2. “Sensedim” ile hangi anlam hedefleniyorsa onun eski Türkçedeki karşılığını bulmak.

Anlam hedefi “hissettim” ise, Osmanlıca/klasik metinlerde “hiss eyledim / hissettim” çizgisi görülür; daha eski katmanlarda Arapça kökenli “his” yoktur, ama Türkçe kökenli “sez-” fiili (sezmek) “anlamak, fark etmek, keşfetmek” alanında eskiden beri vardır. Bu durumda “sezdim”, tarihsel sürekliliği olan, bugün de yaşayan güçlü bir aday.
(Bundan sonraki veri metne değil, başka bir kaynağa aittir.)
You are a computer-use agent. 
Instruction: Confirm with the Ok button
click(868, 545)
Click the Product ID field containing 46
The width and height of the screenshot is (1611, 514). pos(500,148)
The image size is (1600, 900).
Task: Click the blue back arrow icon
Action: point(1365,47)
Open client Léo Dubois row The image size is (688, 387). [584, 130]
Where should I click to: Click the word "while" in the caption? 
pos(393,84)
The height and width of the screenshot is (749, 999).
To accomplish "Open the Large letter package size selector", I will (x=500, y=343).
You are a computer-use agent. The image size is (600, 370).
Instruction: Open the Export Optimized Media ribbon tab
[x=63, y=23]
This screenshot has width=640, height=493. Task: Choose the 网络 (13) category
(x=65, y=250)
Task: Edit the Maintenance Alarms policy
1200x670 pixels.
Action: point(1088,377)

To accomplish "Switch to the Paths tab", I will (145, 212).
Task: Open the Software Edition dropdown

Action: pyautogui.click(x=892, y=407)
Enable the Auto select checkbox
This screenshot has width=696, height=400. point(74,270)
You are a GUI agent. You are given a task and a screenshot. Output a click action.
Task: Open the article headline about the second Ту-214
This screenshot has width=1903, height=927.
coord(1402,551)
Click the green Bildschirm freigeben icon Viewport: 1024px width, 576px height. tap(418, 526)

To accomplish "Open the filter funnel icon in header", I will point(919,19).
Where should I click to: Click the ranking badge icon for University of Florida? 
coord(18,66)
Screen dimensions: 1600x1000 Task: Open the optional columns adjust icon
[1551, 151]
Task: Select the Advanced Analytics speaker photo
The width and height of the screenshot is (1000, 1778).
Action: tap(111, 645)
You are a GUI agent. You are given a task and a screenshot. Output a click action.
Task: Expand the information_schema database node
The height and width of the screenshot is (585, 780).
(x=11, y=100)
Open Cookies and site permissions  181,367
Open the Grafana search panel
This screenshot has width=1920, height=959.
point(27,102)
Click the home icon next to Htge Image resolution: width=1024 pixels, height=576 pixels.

Eğer hedef anlam “zannettim/sandım” ise, eski ve orta dönem metinlerinde “san-” kökünden türeyen biçimler (sandım, sanurdum) yaygındır. Dolayısıyla “sensedim”in bir yanlış ayrışma ya da telaffuz kaymasıyla “san(d)edim” gibi algılanması da mümkün. Kısaltılmış biçimler (sandım → sandım/sanmıştım → sandiydim) lehçelerde çeşitlenir; bu çeşitlilik, “sensedim” gibi kulağa kaymış formları sosyal medyada üretmeye elverişli.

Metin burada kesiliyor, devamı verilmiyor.